You came into the ER
Dinking gin from a jam jar
And the nurse is making jokes
About the ER being like an after bar
Of course, and given that riff is framing vivid scenes that could be entire songs in and of themselves, you could be excused for thinking that “Stevie Nix” is just another story about the the kids and what they were doing during their unconstructive summer vacations.
Instead, it gets heavy as it gets druggy, as Finn conflates one of rock ‘n’ rolls most enduring urban legends and a real life tragedy:
She said you remind me of Rod Stewart
When he was young
You’ve got passion and you think that you’re sexy
And all the punks think that you’re dumb
The guys around the lockers
Got a story about the stomach pump
And the guys behind the theater
Found a body in the garbage dump
And just like that, “Stevie Nix” completely breaks down.
And as Franz Nicolay makes like Roy Bittan for awhile, just noodling around the piano, letting us know that nothing is ever going to be the same again. And when Craig Finn finally comes in again, the entire mood of the song has gone from aggressive and cocky to wistful and philosophical.
She got screwed up by religion
She got screwed by soccer players
She got high for the first time at the camps
Down by the banks of the Mississippi River
Lord, to be seventeen forever
“Lord, to be seventeen forever.”
I mean, right? I mean, when I was seventeen when I graduated from high school, and I would of course love to have that endless potential and infinite energy forever and forever, but if we could keep the potential & energy but skip all of the subsequent fuck-ups, that would be OK, please and thank you.
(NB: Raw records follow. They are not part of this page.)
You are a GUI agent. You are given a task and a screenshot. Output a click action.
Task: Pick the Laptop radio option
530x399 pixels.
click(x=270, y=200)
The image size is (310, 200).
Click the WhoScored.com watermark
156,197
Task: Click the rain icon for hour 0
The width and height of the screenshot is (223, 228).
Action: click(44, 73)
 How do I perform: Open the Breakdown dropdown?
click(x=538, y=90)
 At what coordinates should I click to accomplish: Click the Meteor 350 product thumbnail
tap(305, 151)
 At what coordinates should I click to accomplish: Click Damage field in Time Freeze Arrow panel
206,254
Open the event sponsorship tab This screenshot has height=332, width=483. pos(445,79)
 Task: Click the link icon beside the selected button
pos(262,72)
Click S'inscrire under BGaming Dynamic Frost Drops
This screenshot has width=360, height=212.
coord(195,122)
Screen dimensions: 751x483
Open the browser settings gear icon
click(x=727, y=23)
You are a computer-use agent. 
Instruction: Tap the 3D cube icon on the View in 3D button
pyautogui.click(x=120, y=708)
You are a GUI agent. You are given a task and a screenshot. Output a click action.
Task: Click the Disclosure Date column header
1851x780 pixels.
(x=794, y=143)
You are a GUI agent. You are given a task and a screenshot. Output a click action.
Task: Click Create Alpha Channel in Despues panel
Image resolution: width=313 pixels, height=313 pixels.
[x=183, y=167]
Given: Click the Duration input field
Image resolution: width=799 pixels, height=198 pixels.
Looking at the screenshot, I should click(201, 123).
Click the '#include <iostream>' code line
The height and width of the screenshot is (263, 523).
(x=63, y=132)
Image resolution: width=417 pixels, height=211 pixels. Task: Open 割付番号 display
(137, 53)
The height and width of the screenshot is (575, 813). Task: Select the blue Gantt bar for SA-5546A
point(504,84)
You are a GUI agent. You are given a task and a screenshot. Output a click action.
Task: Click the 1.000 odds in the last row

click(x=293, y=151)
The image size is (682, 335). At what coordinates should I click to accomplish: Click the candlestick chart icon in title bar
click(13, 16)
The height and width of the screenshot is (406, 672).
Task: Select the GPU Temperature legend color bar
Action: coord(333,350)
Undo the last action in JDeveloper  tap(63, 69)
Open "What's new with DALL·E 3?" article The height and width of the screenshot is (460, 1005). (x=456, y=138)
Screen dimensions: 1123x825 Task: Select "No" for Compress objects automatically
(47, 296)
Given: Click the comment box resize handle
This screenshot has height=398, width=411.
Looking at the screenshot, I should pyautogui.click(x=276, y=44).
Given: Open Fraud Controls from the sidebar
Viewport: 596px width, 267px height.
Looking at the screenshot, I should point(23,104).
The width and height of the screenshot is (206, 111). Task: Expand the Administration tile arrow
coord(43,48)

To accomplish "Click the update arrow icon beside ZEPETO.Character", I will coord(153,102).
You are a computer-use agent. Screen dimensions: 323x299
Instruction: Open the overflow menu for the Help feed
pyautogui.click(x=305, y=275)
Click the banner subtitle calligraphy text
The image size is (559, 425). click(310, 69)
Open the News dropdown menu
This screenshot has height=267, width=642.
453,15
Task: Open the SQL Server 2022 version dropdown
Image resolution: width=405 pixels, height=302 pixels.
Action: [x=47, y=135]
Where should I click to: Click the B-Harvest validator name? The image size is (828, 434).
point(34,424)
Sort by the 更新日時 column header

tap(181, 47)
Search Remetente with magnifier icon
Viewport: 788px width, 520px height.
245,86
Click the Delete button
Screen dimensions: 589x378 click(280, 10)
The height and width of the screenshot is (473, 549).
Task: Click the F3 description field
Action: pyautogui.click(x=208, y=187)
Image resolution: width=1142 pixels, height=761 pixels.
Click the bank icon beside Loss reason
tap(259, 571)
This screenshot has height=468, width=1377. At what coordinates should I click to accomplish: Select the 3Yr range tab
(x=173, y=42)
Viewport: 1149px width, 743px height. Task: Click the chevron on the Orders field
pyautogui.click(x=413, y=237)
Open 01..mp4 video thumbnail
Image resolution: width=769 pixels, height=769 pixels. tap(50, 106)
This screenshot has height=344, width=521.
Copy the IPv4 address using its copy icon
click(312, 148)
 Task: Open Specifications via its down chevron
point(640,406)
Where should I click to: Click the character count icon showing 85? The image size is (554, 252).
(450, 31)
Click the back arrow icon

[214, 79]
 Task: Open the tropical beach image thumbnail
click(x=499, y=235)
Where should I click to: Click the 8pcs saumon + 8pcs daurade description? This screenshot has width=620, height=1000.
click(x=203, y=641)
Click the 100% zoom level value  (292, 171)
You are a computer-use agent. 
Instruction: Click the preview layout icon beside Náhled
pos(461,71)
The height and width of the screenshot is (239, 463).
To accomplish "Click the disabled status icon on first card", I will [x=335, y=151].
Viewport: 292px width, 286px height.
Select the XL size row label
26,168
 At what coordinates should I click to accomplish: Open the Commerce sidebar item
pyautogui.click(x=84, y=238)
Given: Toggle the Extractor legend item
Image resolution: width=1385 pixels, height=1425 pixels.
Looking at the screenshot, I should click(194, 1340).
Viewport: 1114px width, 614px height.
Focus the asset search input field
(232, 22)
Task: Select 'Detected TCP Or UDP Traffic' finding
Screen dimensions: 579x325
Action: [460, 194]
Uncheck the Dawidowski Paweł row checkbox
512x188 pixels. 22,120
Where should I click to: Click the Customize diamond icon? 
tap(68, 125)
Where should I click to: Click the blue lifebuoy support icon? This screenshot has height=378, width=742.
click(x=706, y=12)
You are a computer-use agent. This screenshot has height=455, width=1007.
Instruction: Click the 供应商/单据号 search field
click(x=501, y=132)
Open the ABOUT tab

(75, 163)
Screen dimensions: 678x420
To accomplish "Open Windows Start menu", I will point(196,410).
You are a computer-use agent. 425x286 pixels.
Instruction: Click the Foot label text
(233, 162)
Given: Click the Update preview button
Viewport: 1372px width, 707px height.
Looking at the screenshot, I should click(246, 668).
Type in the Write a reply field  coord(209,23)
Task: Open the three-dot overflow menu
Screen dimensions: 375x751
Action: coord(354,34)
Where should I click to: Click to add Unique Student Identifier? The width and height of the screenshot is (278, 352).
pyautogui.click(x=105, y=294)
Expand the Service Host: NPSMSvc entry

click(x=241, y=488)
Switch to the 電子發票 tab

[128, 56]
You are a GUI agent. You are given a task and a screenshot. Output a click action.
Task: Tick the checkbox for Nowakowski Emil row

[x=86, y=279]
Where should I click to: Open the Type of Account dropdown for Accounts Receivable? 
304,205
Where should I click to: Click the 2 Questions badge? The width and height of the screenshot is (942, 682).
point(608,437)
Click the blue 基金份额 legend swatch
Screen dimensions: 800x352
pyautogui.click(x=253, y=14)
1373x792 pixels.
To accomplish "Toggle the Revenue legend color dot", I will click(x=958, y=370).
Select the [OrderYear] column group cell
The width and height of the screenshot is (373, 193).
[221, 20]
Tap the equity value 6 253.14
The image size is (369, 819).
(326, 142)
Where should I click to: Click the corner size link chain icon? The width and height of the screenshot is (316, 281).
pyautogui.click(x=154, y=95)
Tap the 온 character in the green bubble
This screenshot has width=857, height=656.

She got strung out on the scene
And she got scared when it got druggy
The way the whispers bit like fangs
In the last hour of the party
Lord, to be thirty-three forever
“Lord, to be thirty-three forever.”
Of course, that was the age that Jesus died, and for me, 33 was the age where I realize that I needed to at least and try to become a responsible adult. And so, to me, being thirty-three forever means forever delaying the decision to grow up, once and for all.
Not that growing up (to the extent that I have) in the last 20 years has been so awful, but there is always going to be something about balancing on that precipice of youth and maturity that defined the mid-1990s for me that I’m always going to treasure, especially because I fell in the right direction.
Meanwhile, “Stevie Nix” ends with a long, twin-guitar elegy just so you can reflect on growing older while remembering being younger.